Yesterday, a reader wrote in with an interesting conundrum: How do you politely explain to a friend that their chosen Halloween costume could be racist? Commenter CA lays out the issue:

Obviously, there is a market for costumes that are based on racial discriminations. But I am guessing that the majority of people who purchase these types of costumes are not doing so out of blatant racism, but more out of ignorance that the costume is offensive, or that they are perpetuating a stereotype.

A good friend of mine’s Halloween costume is just one of these types of costumes. My question is—-how do you tell someone, and not just tell them, but explain to them, why a costume like that is offensive? Not everyone has acquired this level of cultural understanding/sensitivity to latent racism (for lack of a better term?) (I know for me it was in college, in a race and media class, that these types of realizations came onto my radar. It was one of those “ah-ha” moments.)

So what is a simple, nonconfrontational and constructive way of telling someone “your costume is racist” or at the very least “your costume could be perceived as racially offensive by many people” ? Thoughts?

Your mission—-sensitively informing a friend that their Halloween joy is a product of racial stereotype—-is a valiant one. But given the high level of defensiveness surrounding accusations of racism, the conversation will likely turn tricky. I don’t have any personal experience with The Your Halloween Costume Is Racist Talk, but I have read some tips from other sources that might help you out.

* Don’t make it personal. Try starting a general conversation with your friend about a well-publicized racist Halloween costume—-not hers—-and comments you have read from people who have been offended by the costume. This “sexy illegal alien costume,” which was hopefully not your friend’s choice, would make for a pretty good jumping-off point to talk about two common issues in Halloween costumes: (1) visual jokes which imply that certain groups of people are not fully human, and (2) “sexy” costumes which tend to objectify racial minorities. Last month, meloukhia, the author of the wonderful blog this ain’t livin’, described how avoiding direct accusations can help people learn the error of their ways:

So, recently, I made a stupid comment on the Internet. I know, shocking. And someone else responded to the post I commented on, and pointed out that my comment was stupid without explicitly calling me out on it, simply by talking about the issues in the post. It was actually pretty sly, because I read that comment and was like “right on,” and then realized “oh, wait, this person is kind of talking about the fact that I AM AN ASS.” I thought it was a great correction, because it allowed me to respond honestly and without defensiveness.

Perhaps your friend will realize on her own that her costume is kinda racist, and start thinking of some other options.

* Realize that they will probably take it personally anyway. It’s likely that your trick-or-treat buddy is going to be pretty attached to her Halloween costume idea, especially if she’s already shelled out for her “sexy squaw” wig. A person’s investment in their chosen Halloween costume goes far beyond the price-tag. This shit can get emotional. Your friend has probably been imagining herself wearing her outfit for the past couple of weeks, and has definitely tried it on—-maybe more than once. Nobody likes to be called on their racism, ever. But on Halloween, when a person’s unintentional racism is nevertheless put proudly on display—-when it becomes their very identity for an evening—-the possibility that your friend might react defensively is pretty high.

At this point, it might be to helpful to point out that members of the group that stand to be offended by your friend’s costume have to live with their marginalized identities 24/7. Your friend may think you’re trying to ruin her Halloween fun. But really, racist stereotypes ruin a lot of people’s fun every day of their lives, and delicately making that clear may convince your friend that changing up the costume isn’t too much of a sacrifice. Alternately, perhaps you can suggest how she might convert her costume elements into a less offensive final product?
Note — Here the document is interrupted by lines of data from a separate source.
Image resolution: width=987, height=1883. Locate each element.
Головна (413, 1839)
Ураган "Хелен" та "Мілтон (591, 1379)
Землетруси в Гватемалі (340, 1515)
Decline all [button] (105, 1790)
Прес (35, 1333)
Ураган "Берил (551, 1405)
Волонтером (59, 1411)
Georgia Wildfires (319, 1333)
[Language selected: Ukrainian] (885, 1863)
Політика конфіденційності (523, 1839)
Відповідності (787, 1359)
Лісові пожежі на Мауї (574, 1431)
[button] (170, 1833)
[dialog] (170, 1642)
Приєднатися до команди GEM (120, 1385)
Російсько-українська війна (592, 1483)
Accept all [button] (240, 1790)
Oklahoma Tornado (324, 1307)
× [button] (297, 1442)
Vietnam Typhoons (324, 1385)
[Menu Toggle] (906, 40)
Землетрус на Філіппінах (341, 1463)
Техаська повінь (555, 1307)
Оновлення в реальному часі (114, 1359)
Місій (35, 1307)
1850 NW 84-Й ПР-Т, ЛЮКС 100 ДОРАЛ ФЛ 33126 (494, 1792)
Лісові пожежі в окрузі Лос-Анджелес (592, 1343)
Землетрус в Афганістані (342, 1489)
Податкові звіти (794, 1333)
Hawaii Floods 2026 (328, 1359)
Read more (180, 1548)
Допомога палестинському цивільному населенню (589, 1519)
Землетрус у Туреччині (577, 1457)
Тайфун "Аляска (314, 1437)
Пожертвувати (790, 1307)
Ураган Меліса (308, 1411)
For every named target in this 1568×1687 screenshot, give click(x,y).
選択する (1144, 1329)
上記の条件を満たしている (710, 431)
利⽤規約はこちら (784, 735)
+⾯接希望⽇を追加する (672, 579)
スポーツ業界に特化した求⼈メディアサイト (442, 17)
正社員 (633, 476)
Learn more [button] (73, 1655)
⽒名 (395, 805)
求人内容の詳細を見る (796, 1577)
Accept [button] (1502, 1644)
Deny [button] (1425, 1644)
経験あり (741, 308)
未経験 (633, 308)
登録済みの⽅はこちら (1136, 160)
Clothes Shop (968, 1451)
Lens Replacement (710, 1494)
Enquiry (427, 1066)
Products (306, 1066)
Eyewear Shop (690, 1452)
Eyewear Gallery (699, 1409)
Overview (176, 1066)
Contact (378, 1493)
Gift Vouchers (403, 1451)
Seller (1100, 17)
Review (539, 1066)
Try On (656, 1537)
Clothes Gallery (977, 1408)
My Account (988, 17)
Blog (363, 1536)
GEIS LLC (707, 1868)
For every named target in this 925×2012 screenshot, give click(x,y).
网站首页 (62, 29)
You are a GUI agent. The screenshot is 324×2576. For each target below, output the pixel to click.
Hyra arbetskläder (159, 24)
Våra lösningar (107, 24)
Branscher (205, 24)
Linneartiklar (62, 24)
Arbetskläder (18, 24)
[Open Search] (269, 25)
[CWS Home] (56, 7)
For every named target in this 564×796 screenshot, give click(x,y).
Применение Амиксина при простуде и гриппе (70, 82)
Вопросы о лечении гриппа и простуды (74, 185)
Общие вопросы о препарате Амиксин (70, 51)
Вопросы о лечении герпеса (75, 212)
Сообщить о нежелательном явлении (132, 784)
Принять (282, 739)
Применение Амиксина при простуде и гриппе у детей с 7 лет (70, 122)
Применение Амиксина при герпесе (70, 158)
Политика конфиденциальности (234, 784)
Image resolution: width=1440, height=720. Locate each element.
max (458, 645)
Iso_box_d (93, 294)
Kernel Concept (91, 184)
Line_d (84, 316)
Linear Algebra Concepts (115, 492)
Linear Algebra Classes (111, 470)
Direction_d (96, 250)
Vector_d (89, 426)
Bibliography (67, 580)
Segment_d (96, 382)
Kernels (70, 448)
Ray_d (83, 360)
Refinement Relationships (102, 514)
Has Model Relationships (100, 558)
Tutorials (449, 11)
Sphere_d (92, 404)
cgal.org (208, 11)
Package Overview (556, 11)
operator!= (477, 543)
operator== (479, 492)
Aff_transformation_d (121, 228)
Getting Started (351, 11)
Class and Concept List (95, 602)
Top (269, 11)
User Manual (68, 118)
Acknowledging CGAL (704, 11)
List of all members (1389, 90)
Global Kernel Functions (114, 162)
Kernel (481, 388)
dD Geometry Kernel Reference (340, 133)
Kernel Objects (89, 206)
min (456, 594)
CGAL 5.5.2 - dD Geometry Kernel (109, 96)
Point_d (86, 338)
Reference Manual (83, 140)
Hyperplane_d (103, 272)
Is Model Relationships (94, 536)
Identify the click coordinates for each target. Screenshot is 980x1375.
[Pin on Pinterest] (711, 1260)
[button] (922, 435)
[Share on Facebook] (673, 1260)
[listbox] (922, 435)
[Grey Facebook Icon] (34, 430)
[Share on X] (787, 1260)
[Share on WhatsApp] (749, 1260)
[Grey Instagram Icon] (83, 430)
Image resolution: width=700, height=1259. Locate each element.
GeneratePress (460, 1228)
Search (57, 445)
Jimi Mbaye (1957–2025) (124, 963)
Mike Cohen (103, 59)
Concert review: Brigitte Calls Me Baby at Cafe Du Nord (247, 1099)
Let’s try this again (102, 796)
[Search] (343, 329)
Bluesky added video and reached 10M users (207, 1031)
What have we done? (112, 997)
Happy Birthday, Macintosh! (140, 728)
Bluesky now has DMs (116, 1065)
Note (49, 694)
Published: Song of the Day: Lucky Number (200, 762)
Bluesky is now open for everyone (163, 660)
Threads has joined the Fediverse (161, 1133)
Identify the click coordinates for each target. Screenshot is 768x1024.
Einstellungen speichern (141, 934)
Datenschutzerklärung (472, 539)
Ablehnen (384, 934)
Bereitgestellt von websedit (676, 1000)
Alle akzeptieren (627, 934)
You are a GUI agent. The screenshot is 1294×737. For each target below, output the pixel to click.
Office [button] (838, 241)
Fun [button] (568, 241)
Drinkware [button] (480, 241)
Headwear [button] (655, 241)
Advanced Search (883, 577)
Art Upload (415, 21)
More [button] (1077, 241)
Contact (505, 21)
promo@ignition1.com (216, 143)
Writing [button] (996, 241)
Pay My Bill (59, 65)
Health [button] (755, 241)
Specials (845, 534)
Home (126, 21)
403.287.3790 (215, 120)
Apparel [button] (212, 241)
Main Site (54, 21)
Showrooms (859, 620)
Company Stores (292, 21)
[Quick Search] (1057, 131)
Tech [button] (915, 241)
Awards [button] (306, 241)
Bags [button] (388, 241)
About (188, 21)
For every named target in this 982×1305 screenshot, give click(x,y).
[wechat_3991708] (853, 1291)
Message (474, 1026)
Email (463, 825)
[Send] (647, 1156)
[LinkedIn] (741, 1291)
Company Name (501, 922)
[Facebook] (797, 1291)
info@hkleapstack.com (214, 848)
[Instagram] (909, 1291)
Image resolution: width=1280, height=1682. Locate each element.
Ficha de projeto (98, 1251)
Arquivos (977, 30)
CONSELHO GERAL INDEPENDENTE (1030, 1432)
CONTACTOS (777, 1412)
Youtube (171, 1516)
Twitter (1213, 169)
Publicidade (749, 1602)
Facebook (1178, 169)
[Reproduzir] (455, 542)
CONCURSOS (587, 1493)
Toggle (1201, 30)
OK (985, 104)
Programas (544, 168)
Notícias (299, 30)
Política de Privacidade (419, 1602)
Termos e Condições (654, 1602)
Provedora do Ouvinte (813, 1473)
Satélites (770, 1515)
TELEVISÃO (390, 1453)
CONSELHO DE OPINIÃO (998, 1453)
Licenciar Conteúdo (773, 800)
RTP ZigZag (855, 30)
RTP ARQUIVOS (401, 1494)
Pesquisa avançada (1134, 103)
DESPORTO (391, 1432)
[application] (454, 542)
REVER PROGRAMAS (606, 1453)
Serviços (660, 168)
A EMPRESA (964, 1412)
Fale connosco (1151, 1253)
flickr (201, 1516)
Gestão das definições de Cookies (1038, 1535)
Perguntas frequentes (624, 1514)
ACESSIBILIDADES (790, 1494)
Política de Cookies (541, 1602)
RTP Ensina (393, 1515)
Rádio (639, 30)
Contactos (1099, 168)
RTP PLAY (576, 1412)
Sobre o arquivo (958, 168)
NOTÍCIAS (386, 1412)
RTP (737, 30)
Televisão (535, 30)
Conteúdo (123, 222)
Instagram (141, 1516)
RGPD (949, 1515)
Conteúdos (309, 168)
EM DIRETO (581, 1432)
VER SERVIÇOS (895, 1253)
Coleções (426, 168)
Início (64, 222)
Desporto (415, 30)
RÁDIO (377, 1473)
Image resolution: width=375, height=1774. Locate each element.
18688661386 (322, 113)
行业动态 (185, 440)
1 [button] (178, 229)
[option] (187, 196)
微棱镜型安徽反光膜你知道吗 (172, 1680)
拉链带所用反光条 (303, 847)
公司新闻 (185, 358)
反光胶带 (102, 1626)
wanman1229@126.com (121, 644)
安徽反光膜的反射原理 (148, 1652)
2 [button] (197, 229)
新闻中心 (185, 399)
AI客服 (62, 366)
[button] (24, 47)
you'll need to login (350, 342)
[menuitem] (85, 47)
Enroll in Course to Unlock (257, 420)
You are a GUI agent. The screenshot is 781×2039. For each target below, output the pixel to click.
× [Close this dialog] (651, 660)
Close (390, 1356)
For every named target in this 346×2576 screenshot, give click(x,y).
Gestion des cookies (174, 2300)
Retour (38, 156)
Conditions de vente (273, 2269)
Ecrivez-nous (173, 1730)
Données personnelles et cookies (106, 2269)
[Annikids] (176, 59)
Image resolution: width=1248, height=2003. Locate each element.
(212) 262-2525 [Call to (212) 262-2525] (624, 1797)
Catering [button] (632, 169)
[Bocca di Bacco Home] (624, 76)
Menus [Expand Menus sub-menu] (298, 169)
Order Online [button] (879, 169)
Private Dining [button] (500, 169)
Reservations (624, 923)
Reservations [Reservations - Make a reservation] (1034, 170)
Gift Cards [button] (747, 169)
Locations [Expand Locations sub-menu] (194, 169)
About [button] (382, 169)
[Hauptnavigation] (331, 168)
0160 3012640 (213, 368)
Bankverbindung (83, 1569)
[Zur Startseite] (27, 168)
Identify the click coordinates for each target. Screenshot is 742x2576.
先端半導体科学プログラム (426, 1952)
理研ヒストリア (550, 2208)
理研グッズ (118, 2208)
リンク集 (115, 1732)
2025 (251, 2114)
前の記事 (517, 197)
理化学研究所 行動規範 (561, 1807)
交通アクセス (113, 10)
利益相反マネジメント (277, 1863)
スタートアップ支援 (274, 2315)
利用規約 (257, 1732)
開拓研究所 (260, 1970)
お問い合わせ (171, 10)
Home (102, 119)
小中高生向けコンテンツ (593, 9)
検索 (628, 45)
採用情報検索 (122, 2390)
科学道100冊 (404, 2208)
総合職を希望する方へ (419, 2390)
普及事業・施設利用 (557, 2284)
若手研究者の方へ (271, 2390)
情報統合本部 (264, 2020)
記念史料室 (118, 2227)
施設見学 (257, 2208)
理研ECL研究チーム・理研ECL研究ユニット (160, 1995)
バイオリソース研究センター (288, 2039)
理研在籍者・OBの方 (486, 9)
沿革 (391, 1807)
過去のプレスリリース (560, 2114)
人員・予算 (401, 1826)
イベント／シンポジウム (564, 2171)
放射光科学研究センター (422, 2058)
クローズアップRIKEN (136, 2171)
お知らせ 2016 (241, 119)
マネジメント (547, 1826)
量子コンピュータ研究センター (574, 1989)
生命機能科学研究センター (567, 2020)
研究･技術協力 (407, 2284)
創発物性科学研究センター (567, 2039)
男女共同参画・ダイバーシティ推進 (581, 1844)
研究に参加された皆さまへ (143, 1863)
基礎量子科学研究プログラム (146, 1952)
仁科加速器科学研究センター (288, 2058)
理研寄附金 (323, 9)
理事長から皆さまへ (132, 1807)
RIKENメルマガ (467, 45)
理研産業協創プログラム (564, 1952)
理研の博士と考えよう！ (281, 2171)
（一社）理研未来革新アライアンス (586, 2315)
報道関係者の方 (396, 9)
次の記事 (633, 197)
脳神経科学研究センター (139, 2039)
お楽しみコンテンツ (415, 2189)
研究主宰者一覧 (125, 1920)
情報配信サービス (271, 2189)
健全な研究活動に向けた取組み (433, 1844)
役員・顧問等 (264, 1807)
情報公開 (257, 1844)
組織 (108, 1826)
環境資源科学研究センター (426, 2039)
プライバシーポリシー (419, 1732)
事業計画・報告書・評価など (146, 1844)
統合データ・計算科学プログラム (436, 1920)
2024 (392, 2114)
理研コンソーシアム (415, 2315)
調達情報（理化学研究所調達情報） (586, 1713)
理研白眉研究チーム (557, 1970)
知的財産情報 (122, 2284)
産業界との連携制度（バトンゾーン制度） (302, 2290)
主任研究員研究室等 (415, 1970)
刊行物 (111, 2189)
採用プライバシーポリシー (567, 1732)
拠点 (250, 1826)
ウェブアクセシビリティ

* Ask your friend if she has any reservations about wearing the costume in public. Just straight up ask her if she’s worried about any indigenous Alaskans seeing her Sexy Eskimo Costume. Sometimes, offensive costume wearers don’t even consider the possibility that a person from the minority group they’ve dressed as will actually see them. Georgetown student Anna Bank realized this when she confronted a fellow student about his Halloween costume last year. The guy, who had dressed up as Georgetown sexual assault suspect the “Georgetown cuddler,” expressed to her that he “hoped that nobody who was a victim of the cuddling actually saw his costume, because he thought that that might be upsetting.” Sometimes, the simple realization that the people a racist costume is meant to lampoon actually exist—- and will likely be at your Halloween party—-is enough to make a costume-wearer reconsider.

* On the other hand, perhaps your friend likes the costume because it is racist. Some people do wear costumes because they find the absurd stereotypes hilarious . . . on an “ironic” level. The theory—-I assume—-is, “Oh! Look at that horribly racist costume targeted at women from the Middle East! I will wear it to point out how awful the costume industry has become!” Here, it is probably enough to point out that even though your friend does not intend to be racist, that strangers won’t be aware of her intentions just by looking at her.

If anyone knows any other helpful strategies, please file them in the comments. And if anyone ends up speaking with a friend about this issu —-or simply plans to confront any racist-costumed strangers they spy on Halloween night—-please let us know how it goes.